(Exercise prompt): Convert everything from the start of the entries down to the line containing "(x=670, y=36)" into a two-column CSV with the headers instruction and response. Make one row per entry, put its text and its answer each in a single quoted field, and replace any line breaks with spaces.

(Stored entries):
┏━━

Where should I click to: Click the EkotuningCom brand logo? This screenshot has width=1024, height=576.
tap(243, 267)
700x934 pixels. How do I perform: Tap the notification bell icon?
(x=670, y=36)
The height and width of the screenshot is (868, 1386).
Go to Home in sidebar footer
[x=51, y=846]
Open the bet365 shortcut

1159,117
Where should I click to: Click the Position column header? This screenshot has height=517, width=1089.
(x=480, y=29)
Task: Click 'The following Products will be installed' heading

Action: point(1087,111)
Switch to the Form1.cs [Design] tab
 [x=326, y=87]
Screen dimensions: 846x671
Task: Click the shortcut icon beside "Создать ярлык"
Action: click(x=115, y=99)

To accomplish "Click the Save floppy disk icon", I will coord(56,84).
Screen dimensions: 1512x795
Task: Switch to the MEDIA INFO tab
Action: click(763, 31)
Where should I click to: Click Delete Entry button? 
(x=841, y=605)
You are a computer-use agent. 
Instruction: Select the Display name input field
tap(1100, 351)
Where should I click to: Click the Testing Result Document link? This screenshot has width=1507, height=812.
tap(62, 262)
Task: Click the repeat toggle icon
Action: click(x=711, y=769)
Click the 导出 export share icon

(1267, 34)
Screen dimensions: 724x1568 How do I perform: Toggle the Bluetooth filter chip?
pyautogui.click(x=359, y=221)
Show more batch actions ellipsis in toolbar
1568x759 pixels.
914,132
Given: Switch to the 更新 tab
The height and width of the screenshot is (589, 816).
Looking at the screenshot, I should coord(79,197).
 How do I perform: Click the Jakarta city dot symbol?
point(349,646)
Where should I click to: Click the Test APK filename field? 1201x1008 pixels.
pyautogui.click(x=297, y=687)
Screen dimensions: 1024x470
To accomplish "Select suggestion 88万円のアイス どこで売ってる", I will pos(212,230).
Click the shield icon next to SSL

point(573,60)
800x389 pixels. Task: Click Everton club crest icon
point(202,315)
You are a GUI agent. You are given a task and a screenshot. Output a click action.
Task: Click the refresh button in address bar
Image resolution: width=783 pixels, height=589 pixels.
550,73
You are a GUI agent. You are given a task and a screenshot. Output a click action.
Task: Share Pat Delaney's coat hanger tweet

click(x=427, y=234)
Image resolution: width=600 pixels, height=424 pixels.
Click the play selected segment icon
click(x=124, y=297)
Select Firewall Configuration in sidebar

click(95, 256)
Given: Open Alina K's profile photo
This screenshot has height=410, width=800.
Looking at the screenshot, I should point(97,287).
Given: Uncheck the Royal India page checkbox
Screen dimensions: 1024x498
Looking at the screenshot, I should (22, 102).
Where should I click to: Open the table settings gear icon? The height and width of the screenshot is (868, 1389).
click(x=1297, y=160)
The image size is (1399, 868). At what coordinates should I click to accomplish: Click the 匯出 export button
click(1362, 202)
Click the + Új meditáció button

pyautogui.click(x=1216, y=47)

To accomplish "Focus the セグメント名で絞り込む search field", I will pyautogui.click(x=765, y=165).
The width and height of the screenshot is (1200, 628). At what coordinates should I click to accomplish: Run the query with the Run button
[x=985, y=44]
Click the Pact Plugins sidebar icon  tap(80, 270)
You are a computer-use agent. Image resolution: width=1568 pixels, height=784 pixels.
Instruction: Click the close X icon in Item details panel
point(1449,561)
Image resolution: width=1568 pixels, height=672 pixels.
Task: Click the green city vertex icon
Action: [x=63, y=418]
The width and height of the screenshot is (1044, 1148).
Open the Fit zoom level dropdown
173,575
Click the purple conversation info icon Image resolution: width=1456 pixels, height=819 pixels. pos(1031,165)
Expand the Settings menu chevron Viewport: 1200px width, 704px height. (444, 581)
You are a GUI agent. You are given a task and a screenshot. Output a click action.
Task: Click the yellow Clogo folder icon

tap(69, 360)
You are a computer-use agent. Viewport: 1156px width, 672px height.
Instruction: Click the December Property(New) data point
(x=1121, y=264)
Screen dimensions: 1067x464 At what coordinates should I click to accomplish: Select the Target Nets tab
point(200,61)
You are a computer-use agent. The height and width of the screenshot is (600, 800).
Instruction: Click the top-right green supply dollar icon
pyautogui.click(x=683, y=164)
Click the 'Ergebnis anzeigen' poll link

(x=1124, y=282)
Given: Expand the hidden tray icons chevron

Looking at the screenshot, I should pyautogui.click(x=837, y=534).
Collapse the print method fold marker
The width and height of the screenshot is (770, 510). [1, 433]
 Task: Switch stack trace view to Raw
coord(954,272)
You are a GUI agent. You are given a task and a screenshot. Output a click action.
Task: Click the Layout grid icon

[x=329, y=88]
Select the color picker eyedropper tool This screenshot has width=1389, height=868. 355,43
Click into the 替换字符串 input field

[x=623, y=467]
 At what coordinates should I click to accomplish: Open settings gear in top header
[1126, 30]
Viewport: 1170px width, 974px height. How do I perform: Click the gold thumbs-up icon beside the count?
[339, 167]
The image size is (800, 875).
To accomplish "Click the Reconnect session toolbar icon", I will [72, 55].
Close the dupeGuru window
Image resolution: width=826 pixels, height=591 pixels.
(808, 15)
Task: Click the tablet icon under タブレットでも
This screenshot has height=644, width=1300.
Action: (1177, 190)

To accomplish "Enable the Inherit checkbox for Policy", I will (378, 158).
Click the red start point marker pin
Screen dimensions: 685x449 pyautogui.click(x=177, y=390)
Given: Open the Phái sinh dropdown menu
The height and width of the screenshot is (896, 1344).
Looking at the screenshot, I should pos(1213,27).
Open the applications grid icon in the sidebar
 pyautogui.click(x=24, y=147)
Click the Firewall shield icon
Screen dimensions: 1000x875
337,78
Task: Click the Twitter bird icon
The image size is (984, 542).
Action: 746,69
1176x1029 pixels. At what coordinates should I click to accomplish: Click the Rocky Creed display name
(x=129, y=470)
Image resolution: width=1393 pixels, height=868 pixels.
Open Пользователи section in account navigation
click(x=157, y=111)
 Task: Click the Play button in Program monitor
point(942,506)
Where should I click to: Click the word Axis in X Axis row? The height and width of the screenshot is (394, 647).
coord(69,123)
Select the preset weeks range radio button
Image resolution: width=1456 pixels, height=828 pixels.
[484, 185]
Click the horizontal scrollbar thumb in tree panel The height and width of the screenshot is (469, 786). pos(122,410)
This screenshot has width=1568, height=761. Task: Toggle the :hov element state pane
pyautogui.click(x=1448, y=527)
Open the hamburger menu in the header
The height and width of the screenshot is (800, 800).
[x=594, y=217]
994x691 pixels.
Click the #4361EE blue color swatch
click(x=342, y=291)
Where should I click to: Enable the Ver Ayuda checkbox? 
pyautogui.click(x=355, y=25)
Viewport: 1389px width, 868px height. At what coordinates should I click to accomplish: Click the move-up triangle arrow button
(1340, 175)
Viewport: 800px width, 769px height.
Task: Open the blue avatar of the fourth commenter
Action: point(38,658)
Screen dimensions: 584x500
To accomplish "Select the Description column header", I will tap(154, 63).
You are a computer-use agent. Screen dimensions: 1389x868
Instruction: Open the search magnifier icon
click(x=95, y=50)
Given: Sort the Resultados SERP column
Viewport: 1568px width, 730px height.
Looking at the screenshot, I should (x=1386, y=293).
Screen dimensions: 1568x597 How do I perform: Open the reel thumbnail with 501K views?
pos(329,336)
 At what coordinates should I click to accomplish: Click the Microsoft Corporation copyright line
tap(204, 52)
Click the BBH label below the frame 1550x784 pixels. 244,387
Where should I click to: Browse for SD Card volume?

┗━━

(Complete answer):
instruction,response
"Where should I click to: Click the EkotuningCom brand logo? This screenshot has width=1024, height=576.","tap(243, 267)"
"700x934 pixels. How do I perform: Tap the notification bell icon?","(x=670, y=36)"